Time travel into the future is, effectively, what we do by doing nothing. Time passes at the rate of one second per second. However, a "second" is a bit variable, depending on certain effects of general relativity (acceleration and gravity). Speeding up futureward progress can be done by traveling somewhere very fast, then turning around and returning equally fast. But "very fast" means something over a billion km per hour, or some 10,000 times as fast as the fastest spacecraft that has been sent out, to date, or about 40,000 times as fast as the orbital speed of the International Space Station. The energy required is unfeasible until we learn how to harness a few percent of the Sun's output into propulsion (or that of any convenient nearby star).

Going backward in time is another proposition entirely! Even though quantum tunneling provides a way for photons or perhaps even subatomic particles to briefly exceed c, which sends them back in time a few nanoseconds, no means is known for complex items such as molecules or humans to do so.

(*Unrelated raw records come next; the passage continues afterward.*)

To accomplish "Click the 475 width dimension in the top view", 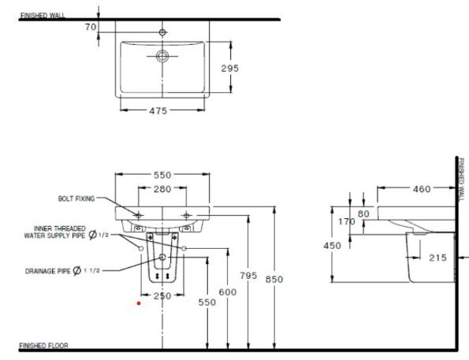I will click(158, 110).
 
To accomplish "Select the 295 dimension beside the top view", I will click(229, 69).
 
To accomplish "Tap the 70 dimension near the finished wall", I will click(90, 27).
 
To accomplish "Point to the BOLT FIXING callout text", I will click(76, 199).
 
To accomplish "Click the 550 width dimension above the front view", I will click(162, 174).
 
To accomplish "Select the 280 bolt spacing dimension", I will click(162, 189).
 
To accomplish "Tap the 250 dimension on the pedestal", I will click(162, 295).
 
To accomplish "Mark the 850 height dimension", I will click(274, 279).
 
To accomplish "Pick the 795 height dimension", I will click(248, 275).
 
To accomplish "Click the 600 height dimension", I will click(227, 292).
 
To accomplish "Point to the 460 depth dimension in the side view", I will click(422, 189).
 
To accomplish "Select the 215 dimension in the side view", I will click(438, 257).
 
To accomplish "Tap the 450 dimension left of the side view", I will click(332, 246).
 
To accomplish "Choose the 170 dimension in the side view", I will click(347, 222).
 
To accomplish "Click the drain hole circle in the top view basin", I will click(162, 56).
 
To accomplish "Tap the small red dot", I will click(139, 302).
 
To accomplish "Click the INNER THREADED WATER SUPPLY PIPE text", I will click(54, 231).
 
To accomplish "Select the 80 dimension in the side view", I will click(363, 213).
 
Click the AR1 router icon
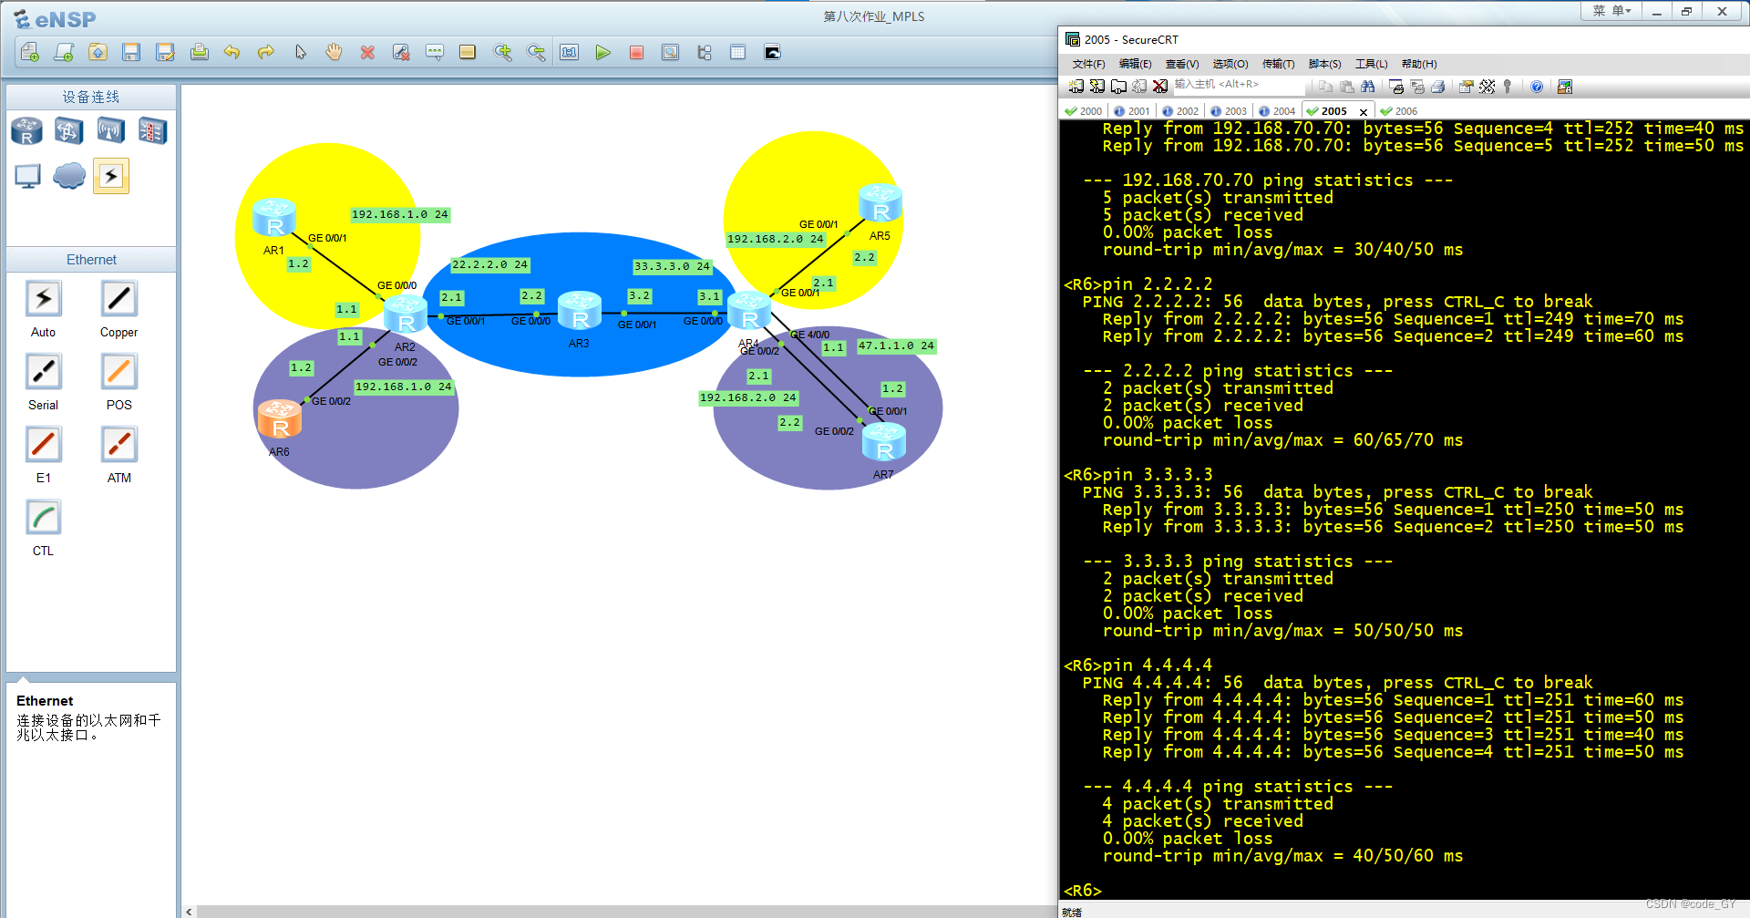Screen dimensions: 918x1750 pos(274,218)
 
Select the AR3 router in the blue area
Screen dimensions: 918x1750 pos(580,311)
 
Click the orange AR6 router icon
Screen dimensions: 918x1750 pos(280,419)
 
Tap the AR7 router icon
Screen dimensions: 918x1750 pos(883,442)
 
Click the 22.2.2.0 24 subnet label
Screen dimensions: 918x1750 pos(489,264)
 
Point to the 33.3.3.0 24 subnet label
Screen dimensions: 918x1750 pos(672,266)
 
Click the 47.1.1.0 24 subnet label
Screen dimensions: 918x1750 pos(896,346)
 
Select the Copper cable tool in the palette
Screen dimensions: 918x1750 pos(118,299)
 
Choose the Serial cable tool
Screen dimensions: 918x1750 pos(43,372)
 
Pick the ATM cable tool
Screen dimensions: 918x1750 pos(118,445)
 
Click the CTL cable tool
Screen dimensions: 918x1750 pos(43,518)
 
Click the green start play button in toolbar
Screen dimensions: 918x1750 pos(602,53)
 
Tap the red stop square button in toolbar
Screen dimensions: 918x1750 pos(636,53)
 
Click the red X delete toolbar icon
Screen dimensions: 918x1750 pos(367,53)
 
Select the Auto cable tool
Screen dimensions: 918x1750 pos(43,299)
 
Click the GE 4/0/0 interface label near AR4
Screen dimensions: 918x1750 pos(809,335)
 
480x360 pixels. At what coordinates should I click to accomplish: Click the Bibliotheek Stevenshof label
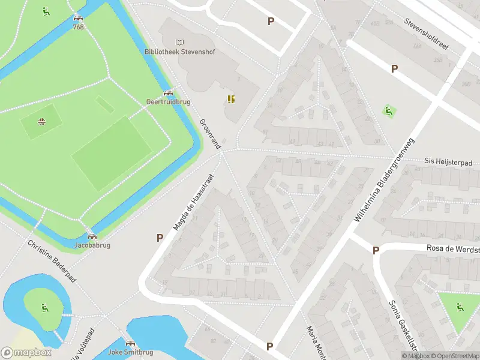click(x=179, y=52)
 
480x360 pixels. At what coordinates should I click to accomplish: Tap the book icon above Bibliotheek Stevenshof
click(x=179, y=42)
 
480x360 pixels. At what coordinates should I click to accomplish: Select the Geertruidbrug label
click(x=168, y=102)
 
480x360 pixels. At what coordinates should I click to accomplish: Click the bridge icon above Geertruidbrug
click(x=168, y=93)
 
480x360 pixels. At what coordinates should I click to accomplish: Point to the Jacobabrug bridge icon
click(x=92, y=236)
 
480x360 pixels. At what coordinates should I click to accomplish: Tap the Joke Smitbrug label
click(x=130, y=352)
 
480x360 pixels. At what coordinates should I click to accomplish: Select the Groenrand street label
click(x=210, y=134)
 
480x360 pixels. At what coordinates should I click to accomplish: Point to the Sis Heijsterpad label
click(x=449, y=161)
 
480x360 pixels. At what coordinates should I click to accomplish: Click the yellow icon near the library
click(x=230, y=99)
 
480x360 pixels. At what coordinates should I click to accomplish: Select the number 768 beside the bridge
click(x=79, y=27)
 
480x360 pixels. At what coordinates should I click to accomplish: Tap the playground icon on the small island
click(x=44, y=308)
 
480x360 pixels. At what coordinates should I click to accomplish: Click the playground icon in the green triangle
click(x=460, y=307)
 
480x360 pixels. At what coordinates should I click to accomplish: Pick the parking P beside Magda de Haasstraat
click(x=160, y=238)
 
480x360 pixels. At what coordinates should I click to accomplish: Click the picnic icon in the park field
click(x=41, y=122)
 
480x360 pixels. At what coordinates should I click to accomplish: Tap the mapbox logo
click(x=26, y=352)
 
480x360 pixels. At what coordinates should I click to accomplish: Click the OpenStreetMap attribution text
click(x=454, y=356)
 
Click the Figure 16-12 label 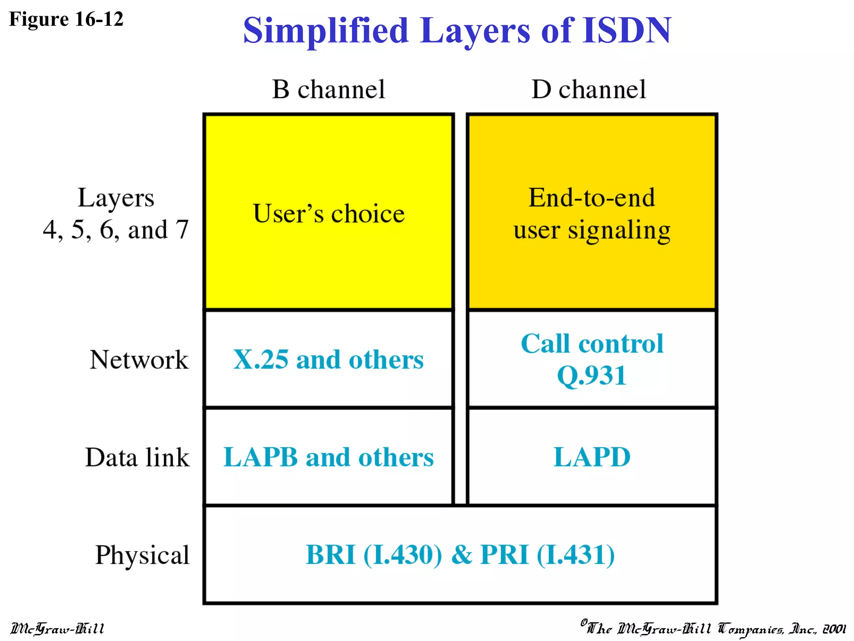(66, 19)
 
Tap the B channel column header (329, 89)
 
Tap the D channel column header (588, 89)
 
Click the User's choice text (329, 214)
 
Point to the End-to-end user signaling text (592, 214)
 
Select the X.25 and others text (329, 359)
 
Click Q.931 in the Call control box (592, 375)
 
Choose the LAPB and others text (329, 457)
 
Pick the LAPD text (592, 457)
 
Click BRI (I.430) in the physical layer (374, 555)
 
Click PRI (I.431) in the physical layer (548, 555)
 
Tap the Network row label (139, 359)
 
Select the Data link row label (137, 457)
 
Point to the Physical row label (142, 555)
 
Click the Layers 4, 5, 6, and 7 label (116, 214)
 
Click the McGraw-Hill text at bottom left (58, 628)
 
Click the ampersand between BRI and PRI (462, 555)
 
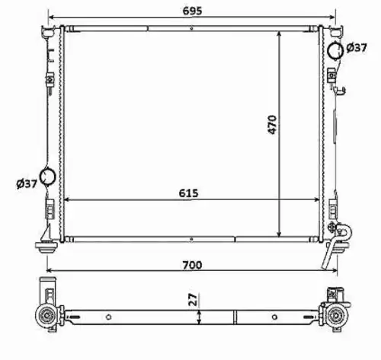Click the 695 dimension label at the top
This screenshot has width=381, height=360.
192,11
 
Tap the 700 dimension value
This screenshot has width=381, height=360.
192,265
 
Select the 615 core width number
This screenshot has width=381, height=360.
188,193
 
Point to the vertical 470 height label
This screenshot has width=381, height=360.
272,125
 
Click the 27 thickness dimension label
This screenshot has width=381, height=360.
194,299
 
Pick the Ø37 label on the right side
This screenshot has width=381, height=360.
357,47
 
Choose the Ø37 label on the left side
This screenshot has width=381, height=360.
27,183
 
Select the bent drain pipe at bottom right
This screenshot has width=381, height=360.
338,244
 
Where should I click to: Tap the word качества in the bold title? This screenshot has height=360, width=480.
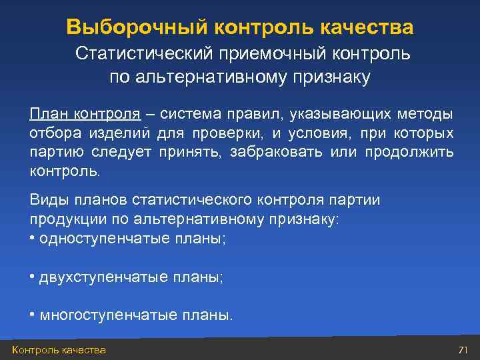(x=367, y=27)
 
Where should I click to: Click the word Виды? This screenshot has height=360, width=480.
(x=46, y=200)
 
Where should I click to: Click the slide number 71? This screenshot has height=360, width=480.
(x=464, y=350)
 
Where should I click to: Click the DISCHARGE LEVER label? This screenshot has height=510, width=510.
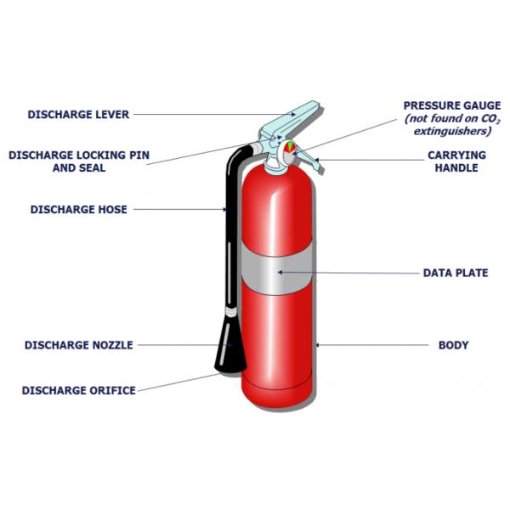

But let us suppose a device is invented that can move freely along the time axis, taking someone along with it. Just as relativity tells us that motion in space affects time, deliberate motion in time is likely to affect space. For example, suppose you go ten minutes in either the future or the past "direction", more or less instantly. Will you remain stationary in space? Does that question even have meaning? Stationary with respect to what?

Let's consider that we all are moving, even when sitting still. With respect to the center of the Earth, I am moving about 1,280 kph, or 0.356 km/s. Anyone right at the equator is moving even faster: 1,670 kph, or 0.464 km/s. But Earth is moving, at 29.8 km/s relative to the Sun, the Sun is moving at about 200 km/s as it orbits the center of the Galaxy, and the Galaxy is moving at just over 625 km/s with respect to the Cosmic Microwave Background (CMB) radiation that is thought to represent a stationary reference frame for the Universe, at least that part of it we can see. But even that idea is questionable according to special relativity.

Is it possible that time travel allows your personal coordinate system to be pinned to the surface of the Earth? If not, during that instant jaunt through ten minutes of time, you might find you have moved 200-300 km and probably several km upward, or perhaps almost 18,000 km relative to Sol, or 120,000 km relative to the Galaxy, or as much as 375,000 km in the Universal reference frame. That'll get you into the vicinity of the Moon.

I suspect the last figure is most correct. Whoever invents a time machine has to start out with time jumps in the range of a microsecond. Then if the CMB is the actual reference frame, the distance jumped will be only 62.5 cm. You'll need to put your time machine into a vacuum with at least that much elbow room in all directions, so the jump will not be into solid matter!

If this is the consequence of mastering time, it will simply not be practical unless we also learn to make corresponding jumps in space, either to compensate, or perhaps to go to a where/when of our choosing. I wonder if we could ever find out how to locate Dallas, TX, Nov 3, 1963, a certain grassy knoll…

And that is why I think we won't ever have time travelers showing up. Even if one's location in time and space could be chosen at will, knowing where/when a target event is "located" in the spacetime continuum may be impossible to determine, except for very short jumps.